Thursday, September 11, 2014

Zamenhof Found!

Was he ever in trouble?
This was a news story that crops out of nowhere. It something that was only reported on once it was over, but some news articles note that Dr. Zamenhof “had been missing for several months.” Edmond Privat in his Life of Zamenhof makes no mention of the Zamenhof’s being missing at all. However, it does seem that the Esperantists in Washington, D.C. were concerned and were able to get the State Department to look into it.

The Washington Herald noted that Dr. Zamenhof was living with his family in Poland, which didn’t actually exist as a country in 1915. Warsaw was part of Germany, while Bialystok (another town that Zamenhof lived in) was in Russa, as was Hrodna, where his family lived for some time. Bialystok is now within Poland’s borders and Hrodna is in Belarus.

Admittedly, when all this happened, Europe was in the midst of World War I. This was a war zone.

The Washington Herald’s piece is the longest:
State Department Denies Report of Banishment of Zamehof.
The Esperantists of Washington have learned that Dr.
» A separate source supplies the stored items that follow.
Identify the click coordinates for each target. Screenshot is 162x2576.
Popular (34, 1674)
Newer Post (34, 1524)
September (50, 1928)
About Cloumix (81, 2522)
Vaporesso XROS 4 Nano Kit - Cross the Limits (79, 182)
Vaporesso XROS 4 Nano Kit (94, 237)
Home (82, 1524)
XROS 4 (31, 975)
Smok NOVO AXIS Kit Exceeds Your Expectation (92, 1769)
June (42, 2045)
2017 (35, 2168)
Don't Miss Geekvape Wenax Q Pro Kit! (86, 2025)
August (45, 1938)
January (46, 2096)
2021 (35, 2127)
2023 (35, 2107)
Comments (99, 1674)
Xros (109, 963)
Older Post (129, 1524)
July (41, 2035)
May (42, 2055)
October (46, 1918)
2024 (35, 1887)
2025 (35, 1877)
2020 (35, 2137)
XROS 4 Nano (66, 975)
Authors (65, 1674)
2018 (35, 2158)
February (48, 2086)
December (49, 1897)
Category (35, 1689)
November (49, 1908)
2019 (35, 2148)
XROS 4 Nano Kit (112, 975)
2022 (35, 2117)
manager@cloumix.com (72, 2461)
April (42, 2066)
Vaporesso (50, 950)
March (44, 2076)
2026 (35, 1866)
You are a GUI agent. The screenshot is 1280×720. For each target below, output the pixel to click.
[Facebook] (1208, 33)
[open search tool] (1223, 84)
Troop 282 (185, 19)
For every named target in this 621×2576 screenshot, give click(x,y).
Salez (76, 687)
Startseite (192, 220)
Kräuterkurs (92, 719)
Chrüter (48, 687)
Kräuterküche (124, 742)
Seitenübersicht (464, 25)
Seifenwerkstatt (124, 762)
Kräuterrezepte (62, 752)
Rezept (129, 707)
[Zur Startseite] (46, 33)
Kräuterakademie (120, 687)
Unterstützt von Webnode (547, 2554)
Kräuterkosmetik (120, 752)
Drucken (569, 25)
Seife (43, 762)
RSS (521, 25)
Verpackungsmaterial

L. L. Zamenhof, the inventor of Esperanto, is well and resides with his family at 9 Dzika Strato, Warsaw, Poland.

This information was furnished in a latter from the State Department to N. S. Guimont, president of the Kolumbia Esperanta Unuigo, who had requested the department to seek information concerning Dr. Zamenhof’s welfare.

It had been reported that the doctor had been banished from his home at Warsaw.
Where was it reported? Perhaps in the Esperanto press. I haven’t found it.

Other articles provide two other pieces of information. First, the search was carried out by Ambassador Gerard. He was the U.S. Ambassador to Germany until diplomatic relations were broken off in 1917. Other articles note that the search for Zamenhof "was begun during Secretary Bryan’s administration at the request of members of the Esperanto society.” William Jennings Bryan had only left the position of Secretary of State in June of that year.

Note that the Herald’s report clearly comes from the Kolumbia Esperanta Unuigo (Columbian Esperanto Union, that is Washington D.C.'s Esperanto group), as it notes Dr. Zamenhof’s address as 9 Dzika Strato, using the Esperanto word for “street.” A modern apartment tower is on the location now, or maybe it’s part of the grounds of the nearby school. Just once I’d like to look for a place of historic interest to Esperanto and actually find the building there.